List every line in this data where the string "Follow" occurs.

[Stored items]
▬▬▬

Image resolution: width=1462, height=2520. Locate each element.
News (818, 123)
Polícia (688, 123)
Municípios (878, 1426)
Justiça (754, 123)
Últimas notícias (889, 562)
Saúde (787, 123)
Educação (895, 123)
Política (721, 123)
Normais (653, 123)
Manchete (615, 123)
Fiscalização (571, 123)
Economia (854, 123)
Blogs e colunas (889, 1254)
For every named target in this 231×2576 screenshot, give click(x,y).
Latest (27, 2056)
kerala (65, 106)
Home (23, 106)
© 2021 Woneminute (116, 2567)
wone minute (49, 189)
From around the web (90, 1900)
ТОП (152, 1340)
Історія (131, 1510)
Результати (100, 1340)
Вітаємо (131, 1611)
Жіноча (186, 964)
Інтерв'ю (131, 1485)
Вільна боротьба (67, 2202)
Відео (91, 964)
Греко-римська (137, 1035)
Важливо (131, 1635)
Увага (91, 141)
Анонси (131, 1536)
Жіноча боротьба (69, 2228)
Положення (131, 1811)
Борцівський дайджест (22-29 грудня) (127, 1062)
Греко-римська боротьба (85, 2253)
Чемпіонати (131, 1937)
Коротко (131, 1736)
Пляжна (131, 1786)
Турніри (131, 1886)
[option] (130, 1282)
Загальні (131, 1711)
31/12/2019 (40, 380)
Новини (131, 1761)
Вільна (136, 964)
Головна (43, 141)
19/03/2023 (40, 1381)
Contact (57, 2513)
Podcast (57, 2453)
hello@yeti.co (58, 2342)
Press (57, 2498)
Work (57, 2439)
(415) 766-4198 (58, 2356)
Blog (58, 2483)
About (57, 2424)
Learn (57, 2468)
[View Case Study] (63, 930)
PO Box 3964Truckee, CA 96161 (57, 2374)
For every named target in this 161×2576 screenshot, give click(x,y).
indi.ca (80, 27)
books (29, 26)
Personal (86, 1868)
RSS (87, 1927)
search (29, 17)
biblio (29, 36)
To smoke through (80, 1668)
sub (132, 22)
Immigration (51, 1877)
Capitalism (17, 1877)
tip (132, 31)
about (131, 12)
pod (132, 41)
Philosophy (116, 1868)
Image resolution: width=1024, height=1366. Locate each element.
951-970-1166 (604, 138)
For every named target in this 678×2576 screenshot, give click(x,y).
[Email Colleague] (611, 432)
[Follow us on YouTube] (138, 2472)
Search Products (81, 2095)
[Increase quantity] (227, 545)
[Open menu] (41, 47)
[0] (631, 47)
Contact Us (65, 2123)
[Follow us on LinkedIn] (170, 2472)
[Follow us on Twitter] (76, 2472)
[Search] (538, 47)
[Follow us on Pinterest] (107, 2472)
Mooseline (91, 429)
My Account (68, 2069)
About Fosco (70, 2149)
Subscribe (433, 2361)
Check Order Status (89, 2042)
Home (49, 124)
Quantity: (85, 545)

▬▬▬

→ **Answer**
[Follow us on YouTube] (138, 2472)
[Follow us on LinkedIn] (170, 2472)
[Follow us on Twitter] (76, 2472)
[Follow us on Pinterest] (107, 2472)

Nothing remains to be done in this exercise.